Transparency and efficiency will ensure high standards at the Asian Infrastructure Investment Bank.
The China-led multilateral bank has been a hot topic again as representatives from 50 founding countries have signed an agreement that establishes the lender's legal framework.
The 60-article agreement specified each member's share as well as the governance structure and policymaking mechanism of the bank, which is designed to finance infrastructure in Asia.
Since the beginning, there have been doubts over the new bank's governance. However, as more details have emerged, it has become clearer that the bank strives to follow international rules in its operation, policy formation and management to ensure efficiency and transparency.
Many European countries such as the United Kingdom, Germany and France, which are among the founding members, can share their experience and expertise.
The new bank also has mechanisms to safeguard against corruption, bid-rigging, bureaucracy, environmental degradation and other potential fallout from huge infrastructure projects.
The bank will launch with capital of $100 billion, with 75 percent coming from within Asia.
While China is the largest shareholder, the structure limits the influence of large shareholders, because 15 percent of voting rights are allocated equally to founding members regardless of equity stakes. China's stake is 30 percent but its voting share is 26 percent.
The AIIB will involve a core group of professionals running the bank, where the top management will be appointed on ability and not political connections.

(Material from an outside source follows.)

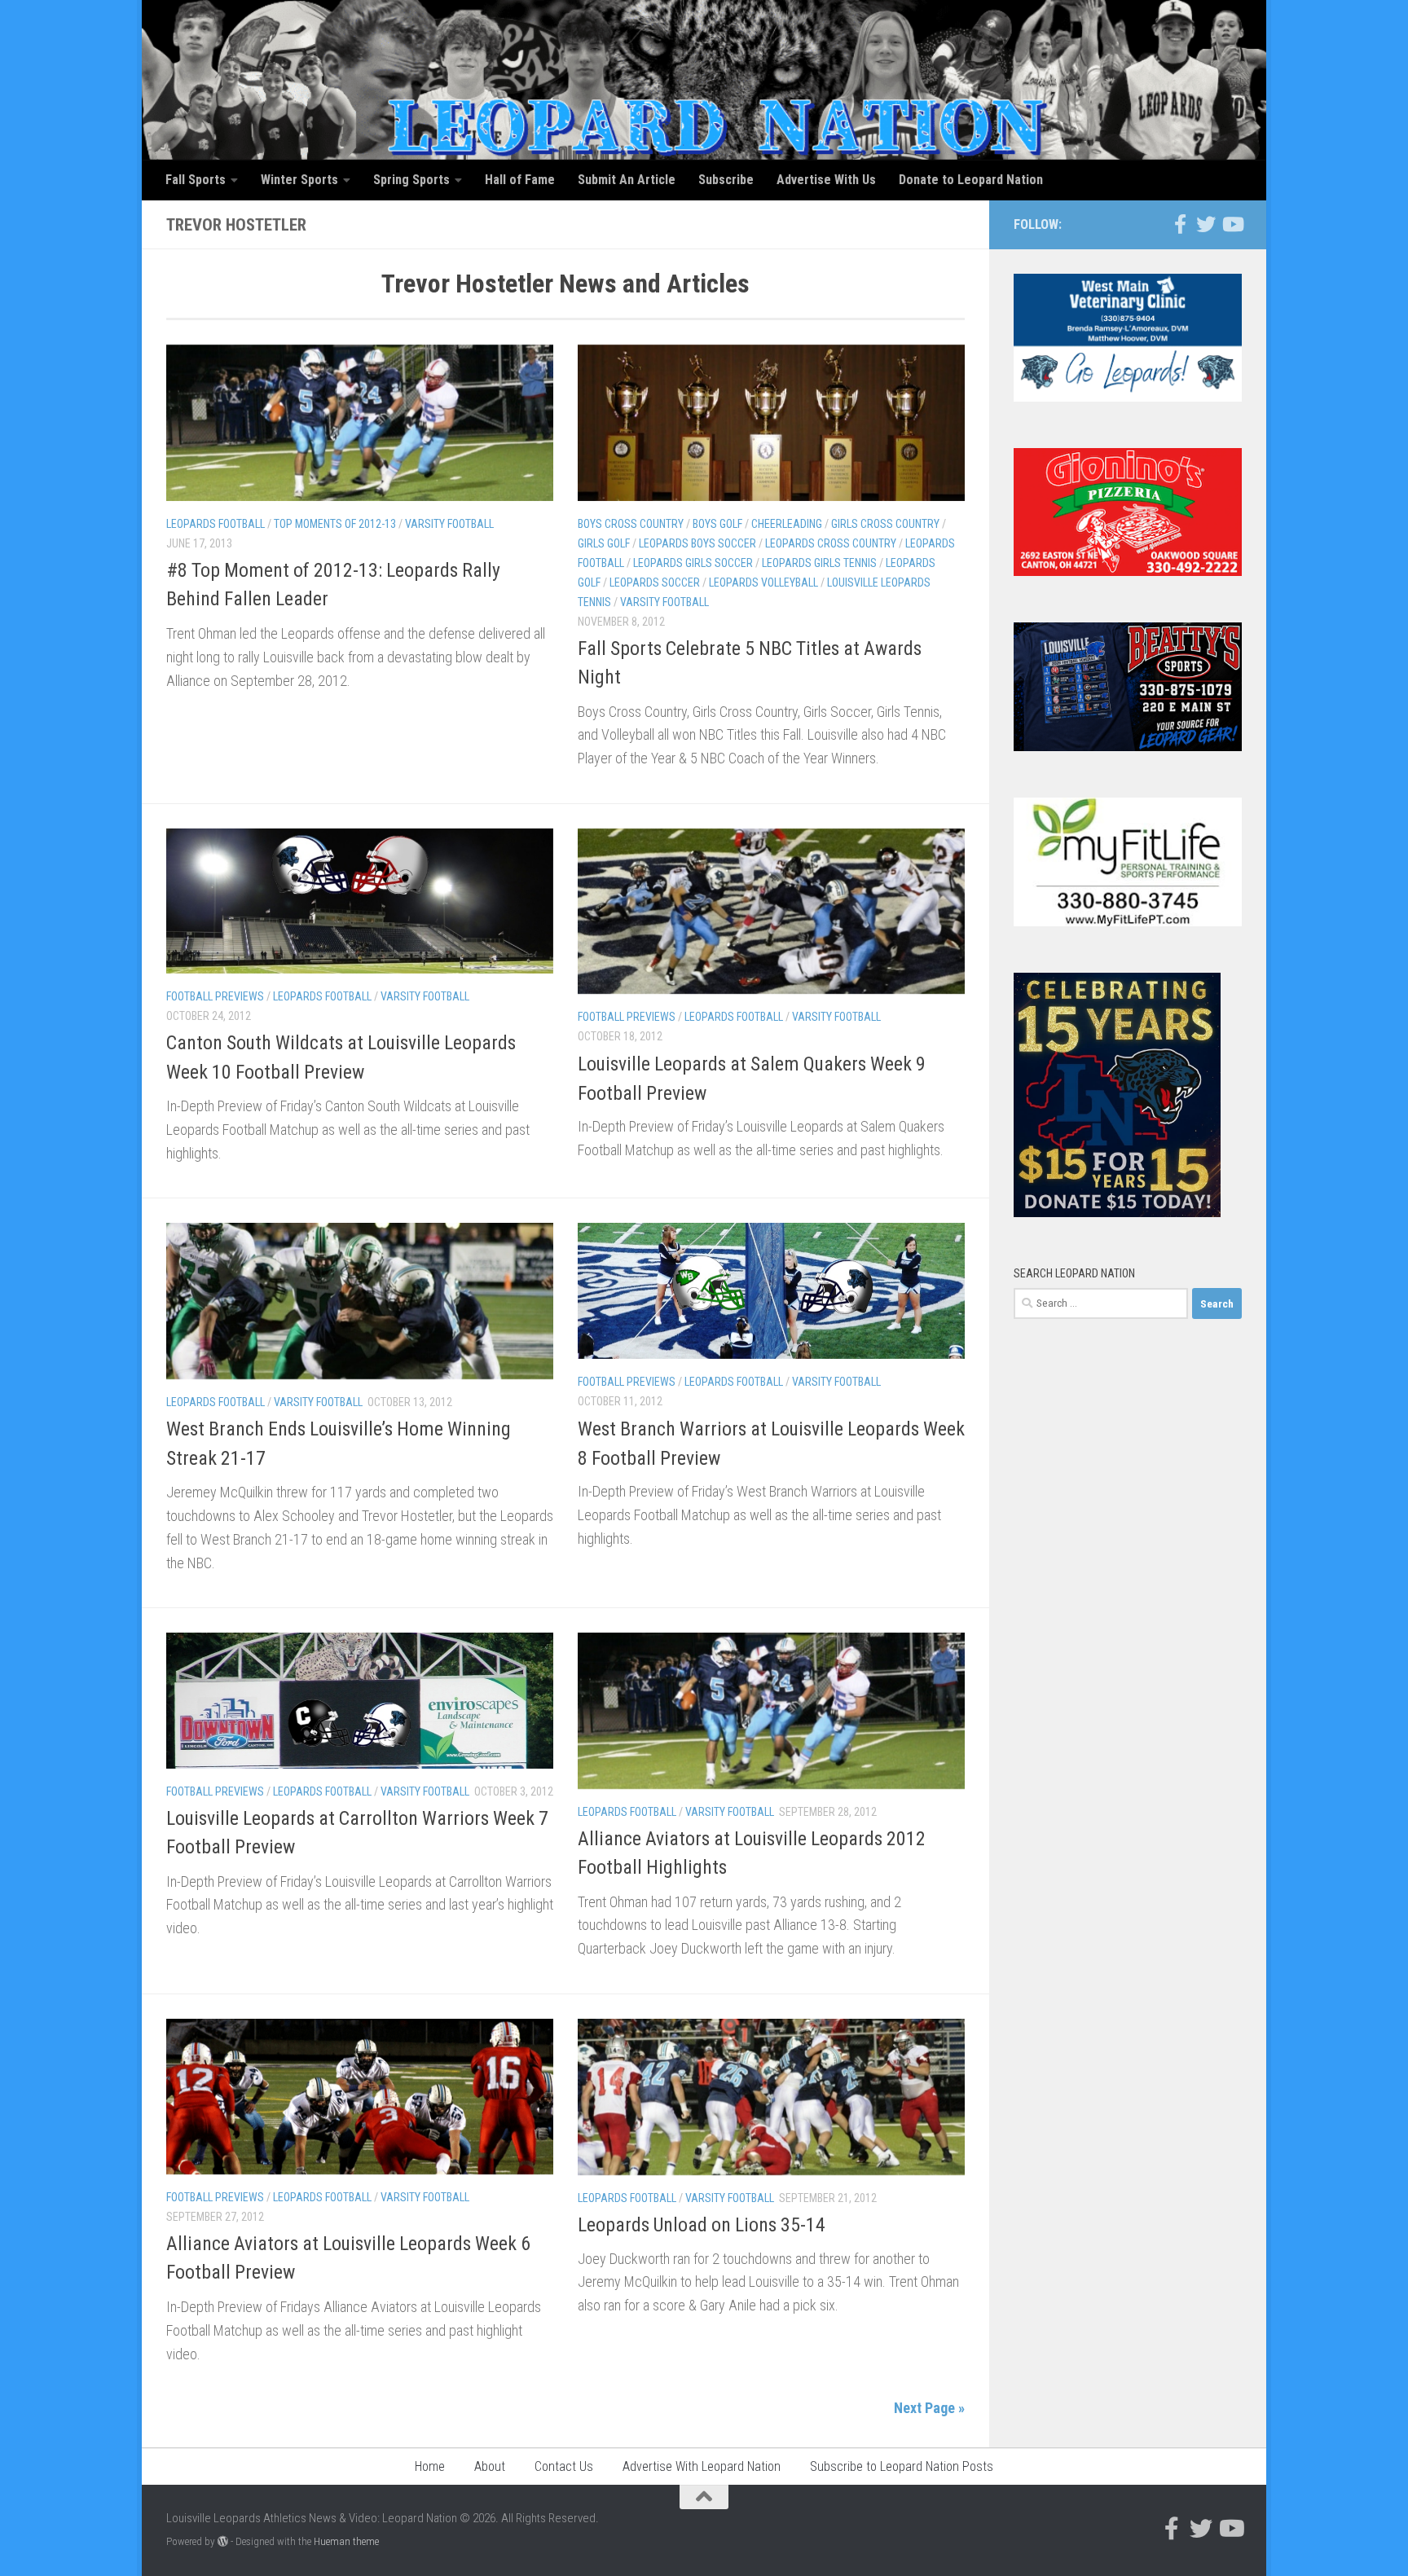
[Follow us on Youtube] (1232, 224)
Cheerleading (786, 523)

The core idea of the bank is a principal-agent relationship between shareholders and managers. In that model, the governments will be the "shareholders", while "managers" are the appointed president and staff in the new bank.
The idea is that managers should be accountable to shareholders, while shareholders should have the power to restrict managers through the board of directors.
In order to improve efficiency and avoid bureaucracy, the board of directors will be nonresident, unlike the World Bank or the Asian Development Bank.
The AIIB also aims to increase the efficiency of investment compared with other development banks with long approval procedures. In many international organizations, it often takes more than three to five years for a project to launch.
Obviously, however, it is important that proper standards must be applied in a project-specific manner. The new bank wants to show that it is a lender, not a political organization or political alliance.
Once the AIIB starts lending, it needs to guarantee that these standards are preserved and that the management and governance of the bank are run on rational principles rather than based on political considerations.
If the AIIB can ensure transparency and efficiency in its operations, it will set a good example for all existing multilateral institutions. Further, it will forge closer cooperation with other multilateral and bilateral development institutions and promote regional collaboration.
With a principal mission to fund infrastructure projects, the bank will help meet the massive capital requirements of infrastructure projects worth trillions of dollars in the Asia-Pacific area. No single institution could do this on its own.
High-profile officials of the International Monetary Fund, World Bank and other leading global lenders have on many occasions expressed willingness to collaborate with the new bank to fill Asia's infrastructure gap.